Aim: Rewrite the items with "Pause Service" renamed to "Suspend Service", keeping everything else the same.

Task input:
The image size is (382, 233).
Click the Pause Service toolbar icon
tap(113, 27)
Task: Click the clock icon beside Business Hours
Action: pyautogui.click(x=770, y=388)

Full solution:
The image size is (382, 233).
Click the Suspend Service toolbar icon
tap(113, 27)
Task: Click the clock icon beside Business Hours
Action: pyautogui.click(x=770, y=388)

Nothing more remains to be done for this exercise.